Go through the data and copy each line that holds "computer".

[WORKING DATA Boundary: Start]

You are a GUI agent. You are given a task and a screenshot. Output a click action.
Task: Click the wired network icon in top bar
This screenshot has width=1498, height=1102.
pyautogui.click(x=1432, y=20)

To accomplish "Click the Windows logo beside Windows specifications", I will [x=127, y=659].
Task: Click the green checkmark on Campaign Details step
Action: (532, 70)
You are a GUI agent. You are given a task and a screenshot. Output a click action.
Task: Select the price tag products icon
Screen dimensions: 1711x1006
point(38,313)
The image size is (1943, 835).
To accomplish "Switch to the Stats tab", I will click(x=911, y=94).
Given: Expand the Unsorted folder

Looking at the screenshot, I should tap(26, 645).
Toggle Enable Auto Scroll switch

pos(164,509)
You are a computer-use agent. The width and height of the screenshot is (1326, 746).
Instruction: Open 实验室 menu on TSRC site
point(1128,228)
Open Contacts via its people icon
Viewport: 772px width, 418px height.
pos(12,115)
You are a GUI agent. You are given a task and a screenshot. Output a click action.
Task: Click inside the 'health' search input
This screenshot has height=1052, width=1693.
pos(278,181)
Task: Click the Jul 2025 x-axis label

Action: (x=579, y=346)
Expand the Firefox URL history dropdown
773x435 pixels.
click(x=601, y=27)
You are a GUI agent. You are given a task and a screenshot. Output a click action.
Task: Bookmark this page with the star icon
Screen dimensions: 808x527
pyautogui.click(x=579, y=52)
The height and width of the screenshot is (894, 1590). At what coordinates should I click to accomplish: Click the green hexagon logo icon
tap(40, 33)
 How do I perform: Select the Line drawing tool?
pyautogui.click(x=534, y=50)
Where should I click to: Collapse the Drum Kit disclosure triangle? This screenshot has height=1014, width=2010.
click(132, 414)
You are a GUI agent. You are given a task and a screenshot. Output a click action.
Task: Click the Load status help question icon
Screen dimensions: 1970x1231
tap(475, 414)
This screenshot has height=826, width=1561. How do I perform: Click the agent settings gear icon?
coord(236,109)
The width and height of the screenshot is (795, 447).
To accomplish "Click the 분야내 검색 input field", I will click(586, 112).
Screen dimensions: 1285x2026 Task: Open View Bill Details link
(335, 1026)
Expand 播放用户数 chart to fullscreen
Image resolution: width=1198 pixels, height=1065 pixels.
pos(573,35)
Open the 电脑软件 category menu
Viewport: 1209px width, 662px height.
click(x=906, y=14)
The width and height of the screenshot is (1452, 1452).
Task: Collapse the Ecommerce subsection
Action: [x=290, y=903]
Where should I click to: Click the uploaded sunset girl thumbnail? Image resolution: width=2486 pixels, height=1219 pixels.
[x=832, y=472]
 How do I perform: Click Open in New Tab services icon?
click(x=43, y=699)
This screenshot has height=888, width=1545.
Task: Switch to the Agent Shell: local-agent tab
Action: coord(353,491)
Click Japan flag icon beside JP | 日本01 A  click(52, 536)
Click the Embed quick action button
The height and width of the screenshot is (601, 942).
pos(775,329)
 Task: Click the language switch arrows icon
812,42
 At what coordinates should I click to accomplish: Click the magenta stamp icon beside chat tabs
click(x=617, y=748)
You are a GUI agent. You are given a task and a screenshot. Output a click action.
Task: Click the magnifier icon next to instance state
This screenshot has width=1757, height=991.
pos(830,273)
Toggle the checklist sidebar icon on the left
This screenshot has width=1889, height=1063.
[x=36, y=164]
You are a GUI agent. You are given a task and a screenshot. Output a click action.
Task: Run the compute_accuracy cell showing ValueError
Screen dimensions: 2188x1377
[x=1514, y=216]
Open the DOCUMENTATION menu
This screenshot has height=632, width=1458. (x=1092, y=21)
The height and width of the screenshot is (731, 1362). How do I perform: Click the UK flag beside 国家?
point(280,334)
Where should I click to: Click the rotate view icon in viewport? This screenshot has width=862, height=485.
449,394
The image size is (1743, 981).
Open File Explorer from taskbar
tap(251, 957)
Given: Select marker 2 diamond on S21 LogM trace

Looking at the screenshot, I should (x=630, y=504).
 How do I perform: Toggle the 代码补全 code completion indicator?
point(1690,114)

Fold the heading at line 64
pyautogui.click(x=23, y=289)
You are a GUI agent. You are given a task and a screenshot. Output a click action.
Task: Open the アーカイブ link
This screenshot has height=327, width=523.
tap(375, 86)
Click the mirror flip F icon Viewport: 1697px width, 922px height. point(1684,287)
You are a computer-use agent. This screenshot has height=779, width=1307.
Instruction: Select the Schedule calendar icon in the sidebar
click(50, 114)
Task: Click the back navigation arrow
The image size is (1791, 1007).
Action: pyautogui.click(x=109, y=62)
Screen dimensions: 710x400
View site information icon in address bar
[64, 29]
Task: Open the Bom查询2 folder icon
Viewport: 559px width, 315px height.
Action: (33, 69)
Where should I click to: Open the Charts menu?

[WORKING DATA Boundary: End]

WORKED SOLUTION:
You are a computer-use agent. The width and height of the screenshot is (1326, 746).
You are a computer-use agent. This screenshot has height=779, width=1307.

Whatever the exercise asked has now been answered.